The numbers were good. Like, genuinely good. $177.8 billion in revenue, up 7.3% year-over-year, clearing consensus by nearly $3 billion. Net income of $5.33 billion — an 18.8% jump from a year ago. Adjusted EPS at $0.66, right in line. Comp sales up 4.1% ex-fuel, ahead of the 3.85% the street expected. E-commerce up 26% globally. Advertising revenue up 37%.
And then WMT dropped roughly 8% on the day.

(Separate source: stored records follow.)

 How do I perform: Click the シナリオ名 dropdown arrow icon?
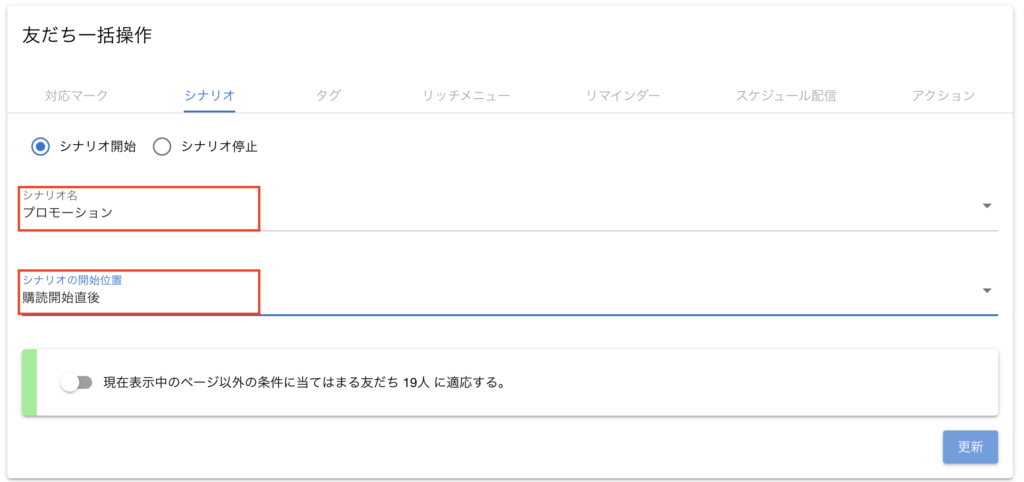click(986, 206)
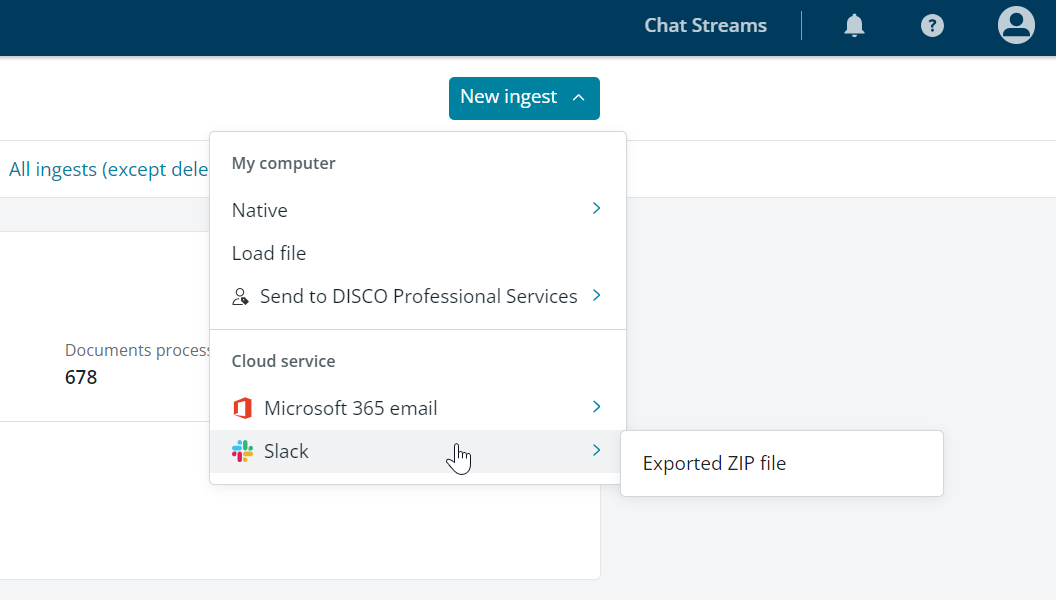Click the 678 documents processed count
The height and width of the screenshot is (600, 1056).
(x=80, y=377)
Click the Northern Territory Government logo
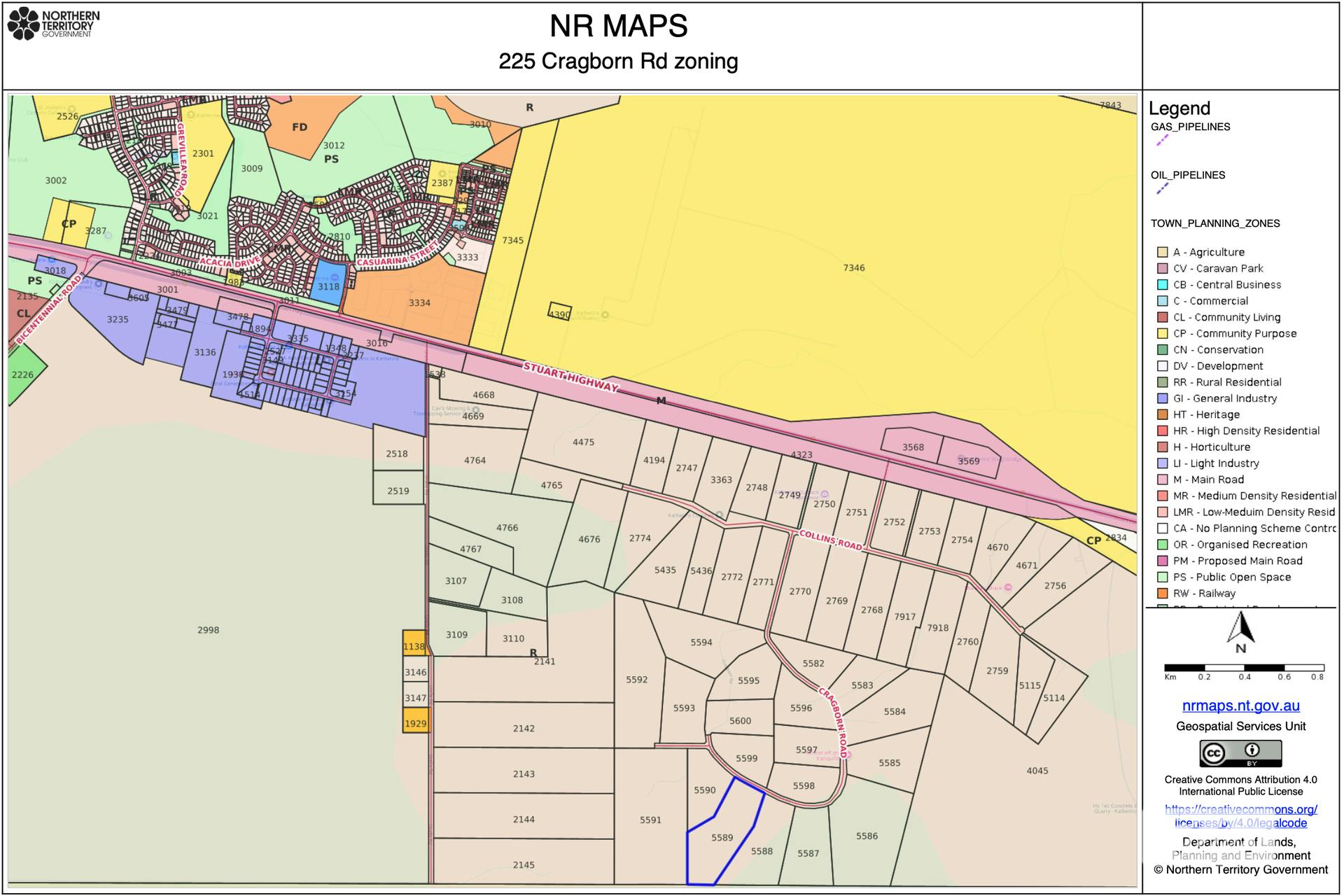1344x896 pixels. [54, 24]
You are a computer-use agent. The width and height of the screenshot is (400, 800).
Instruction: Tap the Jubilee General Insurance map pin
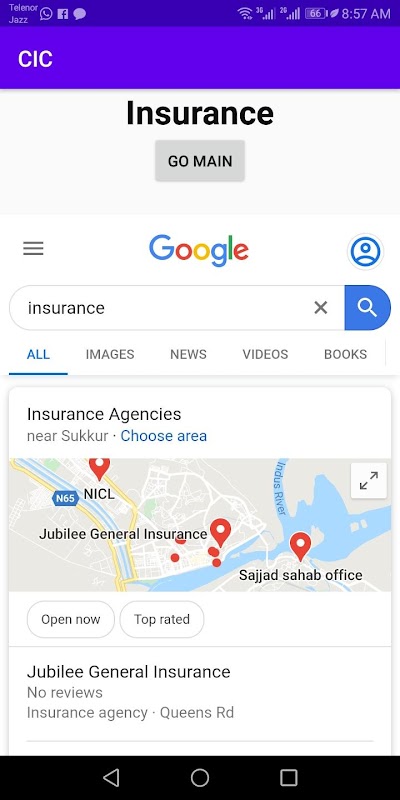pyautogui.click(x=220, y=532)
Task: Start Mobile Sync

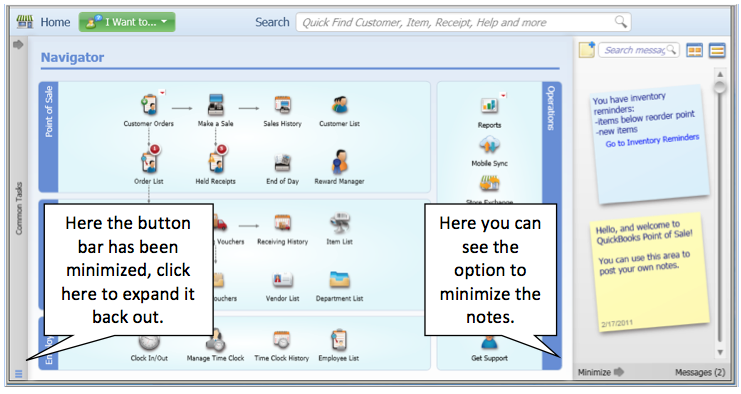Action: click(489, 145)
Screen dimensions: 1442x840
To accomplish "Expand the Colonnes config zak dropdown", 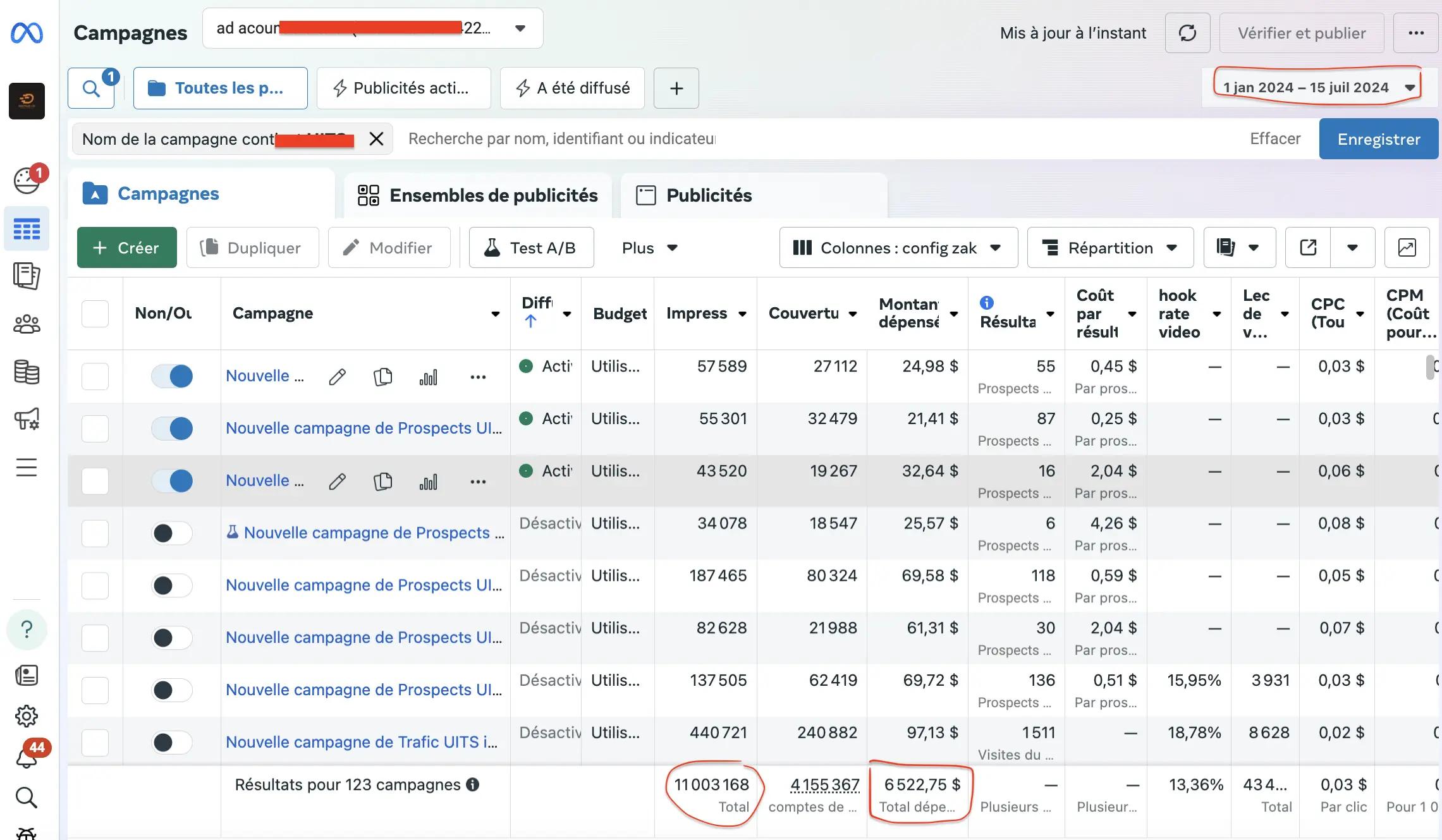I will tap(898, 248).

This is the part worth understanding, because the reaction wasn’t irrational — it just had nothing to do with Q1. Q2 adjusted EPS guidance landed at $0.72–$0.74 against a street estimate of $0.75. Full-year EPS guidance held at $2.75–$2.85, which trails the $2.97 analyst consensus. That’s the whole story. When a stock is priced the way WMT is priced — EV/EBITDA near 25x, roughly double where it sat two years ago — there’s essentially no margin for a guidance miss, even a small one. The multiple prices in execution. When execution looks even slightly uncertain, the multiple adjusts. Fast.
What’s Actually Squeezing the Margin
Operating income absorbed a 250 basis point hit from elevated fuel costs in distribution and fulfillment. That’s not a competitive issue — it’s a cost environment issue. Management also flagged that the tax refund tailwind that helped cushion consumers earlier in the year will likely fade heading into Q2. Households that absorbed rising fuel prices partly because of refund cash won’t have that buffer much longer. That’s a real consumer condition note, not just a Walmart problem.
On tariffs — and this actually matters for the broader retail setup — management leaned toward absorbing rather than passing costs through. They’re pursuing tariff refunds, but acknowledged the maximum recoverable amount is less than half of 1% of U.S. annual sales. Essentially a rounding error. The posture is: protect the price gap, absorb where you can. That’s the read COST, TGT, DG, and DLTR were waiting for.
In at 9:35 AM. Out by 10.
I call it the “Opening Bell Breakout.” It’s the same setup I used to catch moves like 113% on GOOGL and 240% on META. I trade one simple 15-minute window each morning – and I’m usually done by 10 AM.
Slight tangent: Walmart Connect — the U.S. ad business — grew 44% excluding VIZIO. Sam’s Club traffic was up 6%. These are not grocery metrics. The media and membership revenue lines carry structurally different margins than the core retail business, and the market still isn’t fully pricing that transformation. It’s real, it’s compounding, and it gets overlooked every time a guidance line disappoints.
Today was a re-rating, not a breakdown. Q1’s 5.7% constant currency growth puts them tracking toward the top of their full-year 3.5–4.5% sales guide. The operating leverage framework — grow income faster than sales — is still intact. What changed today is the market’s patience with a premium multiple in an uncertain macro. That’s a valuation conversation, not a business conversation. And those two things are worth keeping separate going forward.